**EXERCISE**
Only a verbatim restatement of the lines from the one with "1568x774 pixels." through the end of the listing below is wanted. Pictures should be left out.
________________________
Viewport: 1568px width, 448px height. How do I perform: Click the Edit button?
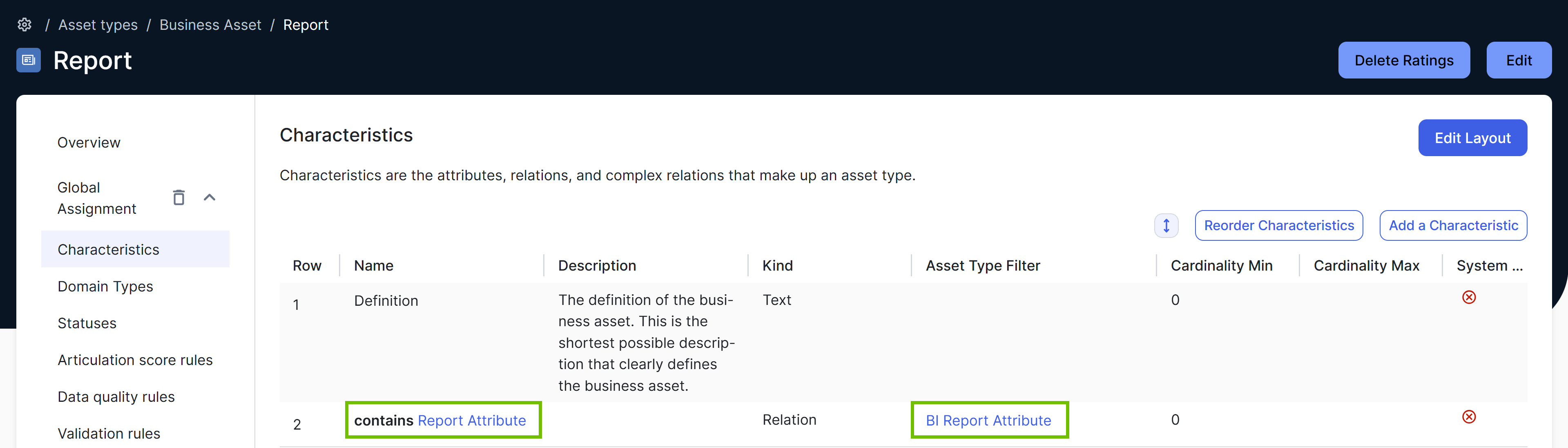point(1519,60)
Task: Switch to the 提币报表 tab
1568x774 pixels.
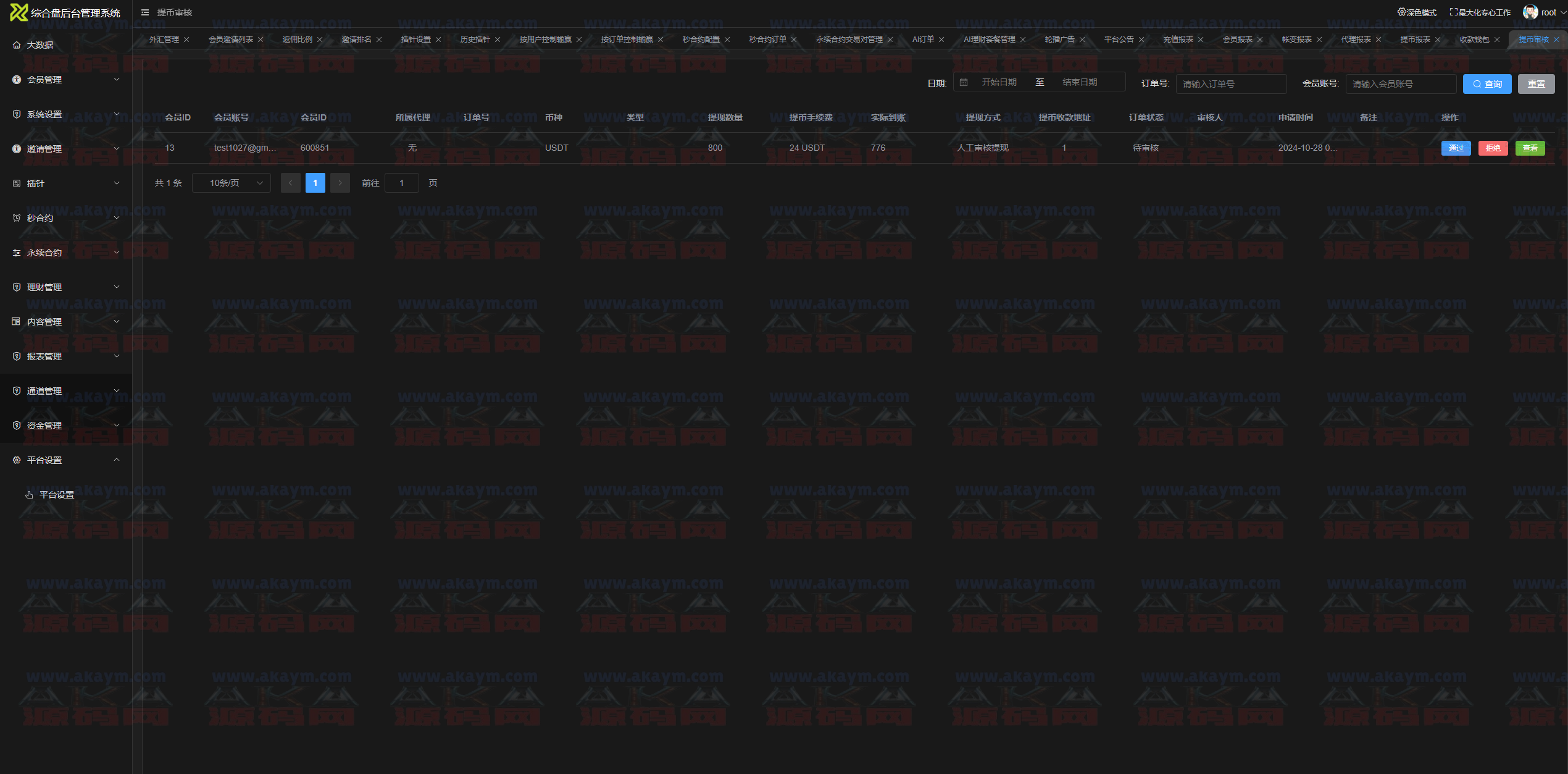Action: pos(1415,40)
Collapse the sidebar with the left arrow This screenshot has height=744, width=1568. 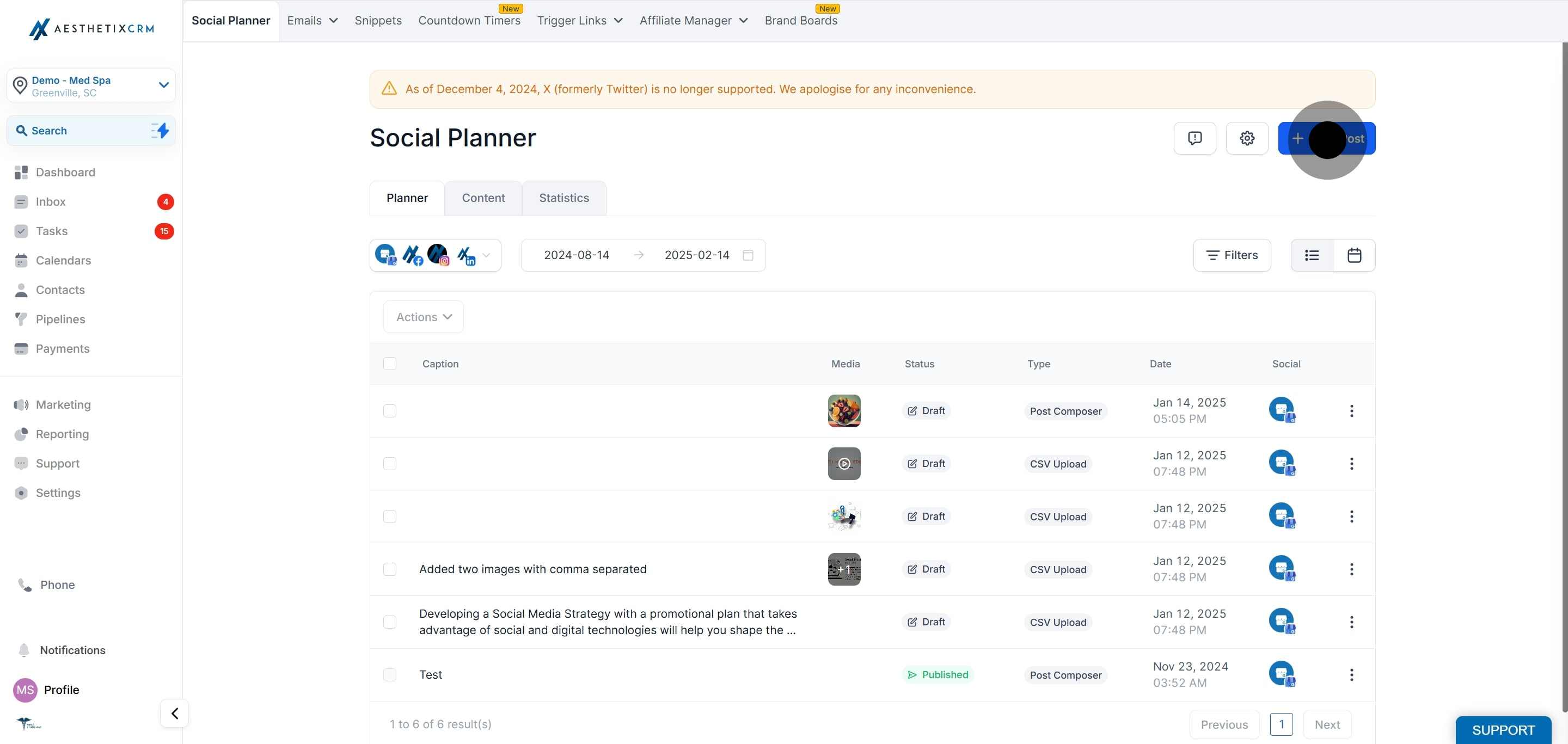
________________________
**SOLUTION TO THIS TASK**
1568x774 pixels.
Action: pos(1415,40)
Collapse the sidebar with the left arrow This screenshot has height=744, width=1568. 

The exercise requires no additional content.